Records from a data collection
:::
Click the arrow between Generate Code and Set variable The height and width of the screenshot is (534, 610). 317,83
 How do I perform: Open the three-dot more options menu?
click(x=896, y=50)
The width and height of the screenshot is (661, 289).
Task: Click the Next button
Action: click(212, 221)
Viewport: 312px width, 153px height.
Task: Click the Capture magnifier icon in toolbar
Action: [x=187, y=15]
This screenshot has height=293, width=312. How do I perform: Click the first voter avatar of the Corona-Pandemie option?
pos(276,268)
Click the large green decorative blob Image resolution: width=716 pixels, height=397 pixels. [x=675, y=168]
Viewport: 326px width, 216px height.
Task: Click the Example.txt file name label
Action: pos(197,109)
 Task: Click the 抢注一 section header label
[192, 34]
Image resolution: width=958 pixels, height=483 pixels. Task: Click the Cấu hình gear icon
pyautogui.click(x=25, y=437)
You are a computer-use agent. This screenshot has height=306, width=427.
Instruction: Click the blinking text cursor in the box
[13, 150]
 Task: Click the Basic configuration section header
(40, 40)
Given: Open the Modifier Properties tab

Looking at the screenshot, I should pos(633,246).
:::
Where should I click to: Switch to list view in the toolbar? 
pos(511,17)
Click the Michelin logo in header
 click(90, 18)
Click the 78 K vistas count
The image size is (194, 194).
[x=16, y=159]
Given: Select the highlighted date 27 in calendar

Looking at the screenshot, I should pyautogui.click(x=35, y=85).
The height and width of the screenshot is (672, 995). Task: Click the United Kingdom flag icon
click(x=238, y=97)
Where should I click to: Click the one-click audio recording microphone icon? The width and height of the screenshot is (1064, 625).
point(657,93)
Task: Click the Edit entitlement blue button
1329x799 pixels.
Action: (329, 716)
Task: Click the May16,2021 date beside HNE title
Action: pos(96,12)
:::
§ **What is needed**
Beginning at the line with "Given: Select the" and stopping after the line with "Task: Click the Edit entitlement blue button", please write out every line of the data above exactly and nothing else.

§ **Expected output**
Given: Select the highlighted date 27 in calendar

Looking at the screenshot, I should pyautogui.click(x=35, y=85).
The height and width of the screenshot is (672, 995). Task: Click the United Kingdom flag icon
click(x=238, y=97)
Where should I click to: Click the one-click audio recording microphone icon? The width and height of the screenshot is (1064, 625).
point(657,93)
Task: Click the Edit entitlement blue button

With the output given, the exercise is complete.